<<<<

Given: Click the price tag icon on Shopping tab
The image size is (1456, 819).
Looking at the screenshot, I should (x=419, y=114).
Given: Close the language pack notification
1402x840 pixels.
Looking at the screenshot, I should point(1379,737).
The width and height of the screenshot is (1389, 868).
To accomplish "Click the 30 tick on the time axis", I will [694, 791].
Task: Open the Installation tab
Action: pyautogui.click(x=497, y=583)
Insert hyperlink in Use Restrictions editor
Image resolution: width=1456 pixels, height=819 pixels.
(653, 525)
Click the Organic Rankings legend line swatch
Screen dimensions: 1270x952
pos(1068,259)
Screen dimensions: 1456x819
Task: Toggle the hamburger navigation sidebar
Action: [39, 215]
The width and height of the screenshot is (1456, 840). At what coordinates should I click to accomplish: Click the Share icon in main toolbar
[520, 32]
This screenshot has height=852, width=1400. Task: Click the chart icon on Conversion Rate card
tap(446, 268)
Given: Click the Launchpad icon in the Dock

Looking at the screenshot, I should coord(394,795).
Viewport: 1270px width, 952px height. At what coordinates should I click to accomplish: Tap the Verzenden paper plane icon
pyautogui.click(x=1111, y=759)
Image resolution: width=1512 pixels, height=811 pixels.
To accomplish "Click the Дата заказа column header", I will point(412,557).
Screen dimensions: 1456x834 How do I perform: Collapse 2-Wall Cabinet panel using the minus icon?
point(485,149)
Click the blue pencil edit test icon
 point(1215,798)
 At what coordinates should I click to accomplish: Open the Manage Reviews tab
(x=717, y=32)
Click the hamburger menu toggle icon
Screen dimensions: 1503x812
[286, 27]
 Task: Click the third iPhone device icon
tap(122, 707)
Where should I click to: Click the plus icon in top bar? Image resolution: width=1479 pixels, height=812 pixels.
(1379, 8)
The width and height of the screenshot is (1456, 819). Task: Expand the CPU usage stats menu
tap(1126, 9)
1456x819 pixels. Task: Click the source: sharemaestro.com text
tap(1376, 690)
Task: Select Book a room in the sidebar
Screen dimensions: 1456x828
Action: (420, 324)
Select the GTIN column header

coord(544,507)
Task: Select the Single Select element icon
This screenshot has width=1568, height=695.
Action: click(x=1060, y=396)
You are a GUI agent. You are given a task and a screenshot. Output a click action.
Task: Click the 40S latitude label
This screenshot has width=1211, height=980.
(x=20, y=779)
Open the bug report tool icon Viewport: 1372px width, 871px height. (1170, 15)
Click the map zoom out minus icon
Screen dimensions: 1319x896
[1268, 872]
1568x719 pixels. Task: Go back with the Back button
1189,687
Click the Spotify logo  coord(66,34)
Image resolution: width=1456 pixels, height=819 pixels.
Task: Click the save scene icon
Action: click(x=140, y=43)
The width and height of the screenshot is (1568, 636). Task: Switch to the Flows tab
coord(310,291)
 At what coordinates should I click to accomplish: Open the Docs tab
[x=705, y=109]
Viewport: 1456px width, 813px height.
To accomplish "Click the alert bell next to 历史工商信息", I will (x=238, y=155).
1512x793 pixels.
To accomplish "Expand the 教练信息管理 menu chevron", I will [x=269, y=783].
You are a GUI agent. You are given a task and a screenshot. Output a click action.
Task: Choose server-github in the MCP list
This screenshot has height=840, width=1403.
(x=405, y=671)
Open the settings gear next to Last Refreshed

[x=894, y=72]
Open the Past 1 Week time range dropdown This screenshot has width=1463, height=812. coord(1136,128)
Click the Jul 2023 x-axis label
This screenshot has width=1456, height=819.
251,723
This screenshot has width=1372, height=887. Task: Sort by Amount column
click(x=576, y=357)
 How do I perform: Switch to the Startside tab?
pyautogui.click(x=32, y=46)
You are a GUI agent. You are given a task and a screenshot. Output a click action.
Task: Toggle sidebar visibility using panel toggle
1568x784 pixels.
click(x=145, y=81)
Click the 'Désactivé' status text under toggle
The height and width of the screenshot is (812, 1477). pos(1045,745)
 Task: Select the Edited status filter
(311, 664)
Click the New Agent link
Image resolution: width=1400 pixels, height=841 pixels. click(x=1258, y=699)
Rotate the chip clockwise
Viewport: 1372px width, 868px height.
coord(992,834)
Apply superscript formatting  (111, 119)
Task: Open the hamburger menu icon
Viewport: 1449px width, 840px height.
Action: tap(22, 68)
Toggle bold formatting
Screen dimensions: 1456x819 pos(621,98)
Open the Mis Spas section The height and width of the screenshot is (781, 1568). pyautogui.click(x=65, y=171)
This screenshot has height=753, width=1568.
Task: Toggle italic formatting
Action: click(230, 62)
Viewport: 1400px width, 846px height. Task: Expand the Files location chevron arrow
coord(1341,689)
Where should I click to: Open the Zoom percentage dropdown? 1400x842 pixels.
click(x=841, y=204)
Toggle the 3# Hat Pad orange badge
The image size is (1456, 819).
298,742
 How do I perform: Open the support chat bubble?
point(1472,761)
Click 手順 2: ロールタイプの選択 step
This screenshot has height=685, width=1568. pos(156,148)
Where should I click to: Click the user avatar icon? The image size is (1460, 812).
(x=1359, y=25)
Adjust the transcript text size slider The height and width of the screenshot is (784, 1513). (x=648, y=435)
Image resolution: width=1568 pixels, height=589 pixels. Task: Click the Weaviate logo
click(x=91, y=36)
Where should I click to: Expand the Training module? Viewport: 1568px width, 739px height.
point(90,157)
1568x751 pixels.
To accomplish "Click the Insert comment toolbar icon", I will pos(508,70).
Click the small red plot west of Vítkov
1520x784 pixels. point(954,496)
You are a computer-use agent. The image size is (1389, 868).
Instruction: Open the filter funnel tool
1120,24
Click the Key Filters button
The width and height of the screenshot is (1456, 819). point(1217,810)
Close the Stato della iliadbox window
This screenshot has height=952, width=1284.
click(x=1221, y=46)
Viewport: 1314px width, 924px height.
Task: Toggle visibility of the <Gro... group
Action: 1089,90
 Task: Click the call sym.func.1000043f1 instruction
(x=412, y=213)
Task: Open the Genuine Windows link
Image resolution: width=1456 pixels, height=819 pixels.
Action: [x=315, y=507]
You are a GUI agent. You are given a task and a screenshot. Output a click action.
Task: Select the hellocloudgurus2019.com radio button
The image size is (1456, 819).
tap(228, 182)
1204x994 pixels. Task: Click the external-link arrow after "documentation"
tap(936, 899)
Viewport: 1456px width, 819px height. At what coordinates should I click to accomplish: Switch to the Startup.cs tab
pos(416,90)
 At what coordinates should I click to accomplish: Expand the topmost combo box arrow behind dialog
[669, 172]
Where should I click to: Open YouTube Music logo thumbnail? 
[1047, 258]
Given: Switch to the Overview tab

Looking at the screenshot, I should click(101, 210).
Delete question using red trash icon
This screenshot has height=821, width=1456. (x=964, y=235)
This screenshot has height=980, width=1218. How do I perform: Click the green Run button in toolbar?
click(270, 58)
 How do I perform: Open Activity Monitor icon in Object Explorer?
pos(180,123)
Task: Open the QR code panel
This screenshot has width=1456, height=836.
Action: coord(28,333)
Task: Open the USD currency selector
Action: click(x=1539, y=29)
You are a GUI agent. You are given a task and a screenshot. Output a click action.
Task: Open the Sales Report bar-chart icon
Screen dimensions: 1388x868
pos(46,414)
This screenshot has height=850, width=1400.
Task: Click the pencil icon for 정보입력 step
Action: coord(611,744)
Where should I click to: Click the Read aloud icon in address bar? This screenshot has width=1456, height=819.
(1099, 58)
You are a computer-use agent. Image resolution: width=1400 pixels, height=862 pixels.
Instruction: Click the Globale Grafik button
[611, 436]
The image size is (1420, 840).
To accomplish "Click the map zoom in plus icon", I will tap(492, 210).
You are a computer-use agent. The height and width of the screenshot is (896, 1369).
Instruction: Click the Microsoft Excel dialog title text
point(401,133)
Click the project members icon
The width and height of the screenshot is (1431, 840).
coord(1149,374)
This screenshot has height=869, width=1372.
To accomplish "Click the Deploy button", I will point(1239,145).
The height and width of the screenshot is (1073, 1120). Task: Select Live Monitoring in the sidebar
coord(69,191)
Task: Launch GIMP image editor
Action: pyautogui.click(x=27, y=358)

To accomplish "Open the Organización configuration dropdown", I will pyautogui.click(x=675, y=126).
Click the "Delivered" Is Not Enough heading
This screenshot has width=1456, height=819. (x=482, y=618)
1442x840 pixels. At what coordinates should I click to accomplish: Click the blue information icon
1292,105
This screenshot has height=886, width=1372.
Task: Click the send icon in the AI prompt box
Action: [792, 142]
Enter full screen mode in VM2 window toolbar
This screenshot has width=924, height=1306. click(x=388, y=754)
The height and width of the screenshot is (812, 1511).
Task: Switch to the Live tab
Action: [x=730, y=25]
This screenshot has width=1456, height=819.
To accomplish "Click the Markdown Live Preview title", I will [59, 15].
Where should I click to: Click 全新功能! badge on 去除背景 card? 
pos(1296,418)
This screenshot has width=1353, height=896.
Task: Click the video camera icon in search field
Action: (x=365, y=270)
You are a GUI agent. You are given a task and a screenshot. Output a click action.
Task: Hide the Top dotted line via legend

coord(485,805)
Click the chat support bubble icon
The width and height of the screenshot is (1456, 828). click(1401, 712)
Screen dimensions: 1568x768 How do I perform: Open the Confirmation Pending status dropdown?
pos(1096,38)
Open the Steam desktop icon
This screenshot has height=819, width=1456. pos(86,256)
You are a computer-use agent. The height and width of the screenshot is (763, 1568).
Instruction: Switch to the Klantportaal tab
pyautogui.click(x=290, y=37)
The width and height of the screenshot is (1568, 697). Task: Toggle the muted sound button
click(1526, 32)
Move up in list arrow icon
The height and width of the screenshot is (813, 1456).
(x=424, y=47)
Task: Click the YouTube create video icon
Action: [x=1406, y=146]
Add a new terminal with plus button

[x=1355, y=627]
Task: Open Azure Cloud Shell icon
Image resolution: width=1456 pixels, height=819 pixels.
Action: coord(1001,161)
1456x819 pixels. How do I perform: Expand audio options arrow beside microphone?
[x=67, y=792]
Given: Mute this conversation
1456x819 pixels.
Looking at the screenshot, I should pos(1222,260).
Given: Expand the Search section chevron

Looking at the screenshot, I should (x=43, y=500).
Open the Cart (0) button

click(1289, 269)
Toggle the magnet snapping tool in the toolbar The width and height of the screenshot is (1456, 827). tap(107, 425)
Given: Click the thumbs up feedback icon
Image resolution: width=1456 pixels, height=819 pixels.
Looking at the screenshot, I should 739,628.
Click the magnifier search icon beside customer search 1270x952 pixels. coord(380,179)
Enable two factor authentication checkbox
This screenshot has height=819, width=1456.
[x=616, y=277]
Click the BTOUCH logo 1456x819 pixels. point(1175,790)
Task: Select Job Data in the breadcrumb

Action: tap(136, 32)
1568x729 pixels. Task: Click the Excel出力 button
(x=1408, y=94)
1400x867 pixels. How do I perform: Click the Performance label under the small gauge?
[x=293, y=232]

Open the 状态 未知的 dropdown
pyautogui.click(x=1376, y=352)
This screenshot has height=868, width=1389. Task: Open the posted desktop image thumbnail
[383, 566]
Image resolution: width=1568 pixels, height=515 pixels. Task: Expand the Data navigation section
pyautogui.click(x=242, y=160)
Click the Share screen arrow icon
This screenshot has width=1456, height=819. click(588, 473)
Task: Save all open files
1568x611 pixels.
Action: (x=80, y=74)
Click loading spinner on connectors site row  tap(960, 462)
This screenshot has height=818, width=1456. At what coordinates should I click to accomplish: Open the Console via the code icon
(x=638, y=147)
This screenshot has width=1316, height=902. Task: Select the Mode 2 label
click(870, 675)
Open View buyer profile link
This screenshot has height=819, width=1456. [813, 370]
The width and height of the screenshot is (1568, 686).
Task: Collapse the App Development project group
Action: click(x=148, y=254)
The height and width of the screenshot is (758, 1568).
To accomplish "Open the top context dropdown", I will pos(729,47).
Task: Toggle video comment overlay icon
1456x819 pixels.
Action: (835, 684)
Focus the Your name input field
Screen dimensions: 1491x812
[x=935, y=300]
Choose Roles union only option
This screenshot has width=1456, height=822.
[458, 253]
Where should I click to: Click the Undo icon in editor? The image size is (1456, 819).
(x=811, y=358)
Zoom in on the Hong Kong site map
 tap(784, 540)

>>>>

- [EXERCISE OBJECTIVE]
Show each line from the material above where the string "list" can be found.

- [RESULT]
Task: Choose server-github in the MCP list
Move up in list arrow icon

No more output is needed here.